In order to arrive at our final model, we can use the value for $k$ we found during grid search and re-train the model on both the training and validation data. This way, we used as much data as possible to build the model while still honoring the train-test split principle.
This means we should retrain the model on X_trainval
, which contains both the training
and validation sets and score it on the test set:
In [11]:
knn = cv2.ml.KNearest_create()
knn.setDefaultK(best_k)
knn.train(X_trainval, cv2.ml.ROW_SAMPLE, y_trainval)
_, y_test_hat = knn.predict(X_test)
accuracy_score(y_test, y_test_hat), best_k
Out[11]:
With this procedure, we find a formidable score of 94.7% accuracy on the test set. Because we honored the train-test split principle, we can now be sure that this is the performance we can expect from the classifier when applied to novel data. It is not as high as the 100% accuracy reported during validation, but it is still a very good score!
One potential danger of the grid search we just implemented is that the outcome might be relatively sensitive to how exactly we split the data. After all, we might have accidentally chosen a split that put most of the easy-to-classify data points in the test set, resulting in an overly optimistic score. Although we would be happy at first, as soon as we tried the model on some new held-out data, we would find that the actual performance of the classifier is much lower than expected.
Instead, we can combine grid search with cross-validation. This way, the data is split multiple times into training and validation sets, and cross-validation is performed at every step of the grid search to evaluate every parameter combination.
Because grid search with cross-validation is such a commonly used method for
hyperparameter tuning, scikit-learn provides the GridSearchCV
class, which implements it
in the form of an estimator.
We can specify all the parameters we want GridSearchCV
to search over by using a
dictionary.

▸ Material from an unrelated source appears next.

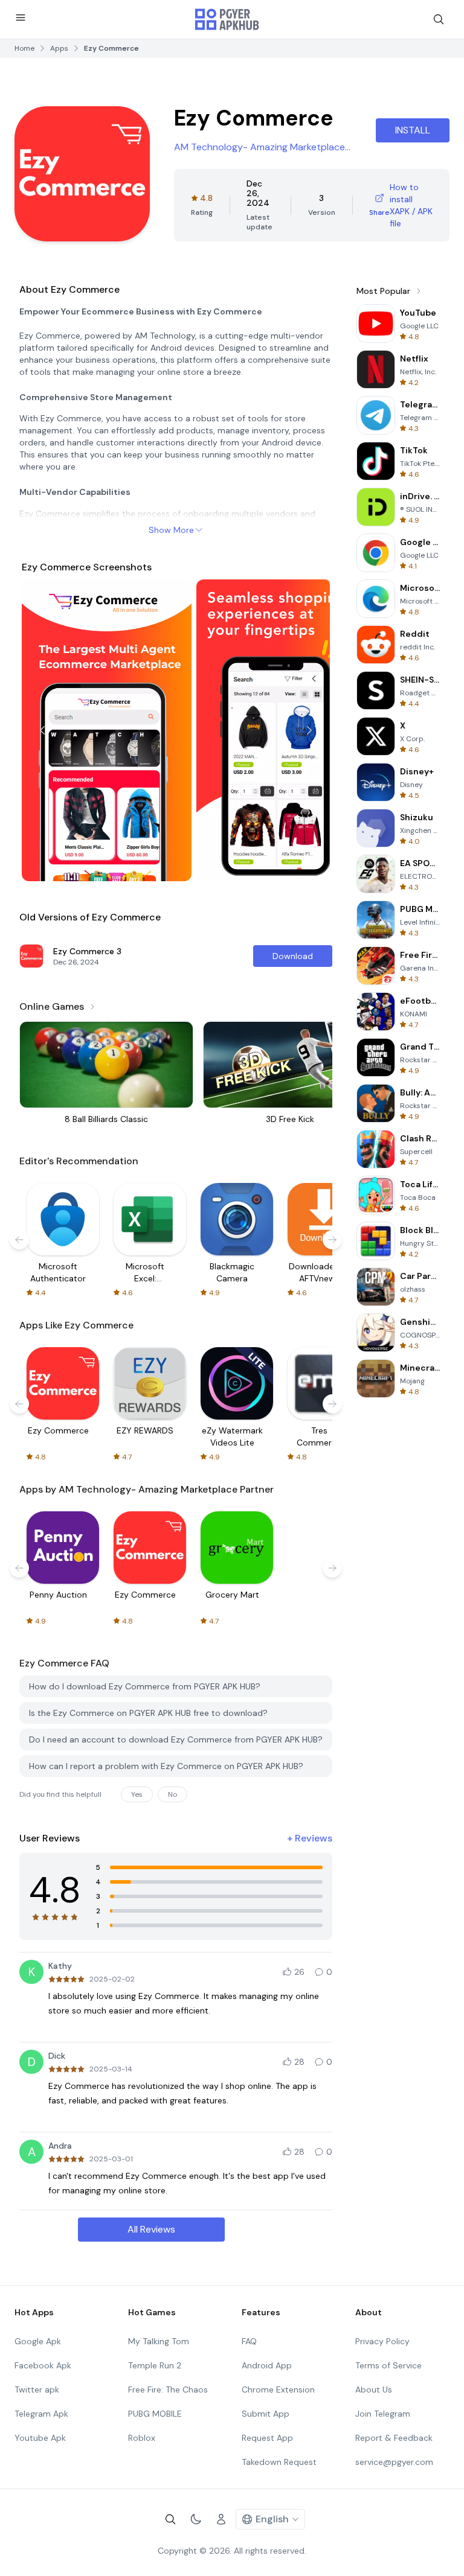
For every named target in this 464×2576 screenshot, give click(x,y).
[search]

Every entry of the dictionary should be of the form {name: values}
, where
name
is a string that should be equivalent to the parameter name usually passed to the
classifier, and values
is a list of values to try.
For example, in order to search for the best value of the parameter n_neighbors
of the
KNeighborsClassifier
class, we would design the parameter dictionary as follows:
In [12]:
param_grid = {'n_neighbors': range(1, 20)}
Here, we are searching for the best $k$ in the range [1, 19].
We then need to pass the parameter grid as well as the classifier (KNeighborsClassifier
)
to the GridSearchCV
object:
In [13]:
from sklearn.neighbors import KNeighborsClassifier
from sklearn.model_selection import GridSearchCV
grid_search = GridSearchCV(KNeighborsClassifier(), param_grid, cv=5)
Then we can train the classifier using the fit
method. In return, scikit-learn will inform us
about all the parameters used in the grid search:
In [14]:
grid_search.fit(X_trainval, y_trainval)
Out[14]:
This will allow us to find the best validation score and the corresponding value for $k$:
In [15]:
grid_search.best_score_, grid_search.best_params_
Out[15]:
We thus get a validation score of 96.4% for $k=3$. Since grid search with cross-validation is more robust than our earlier procedure, we would expect the validation scores to be more realistic than the 100% accuracy we found before.
However, from the previous section, we know that this score might still be overly optimistic, so we need to score the classifier on the test set instead:
In [16]:
grid_search.score(X_test, y_test)
Out[16]:
And to our surprise, the test score is even better.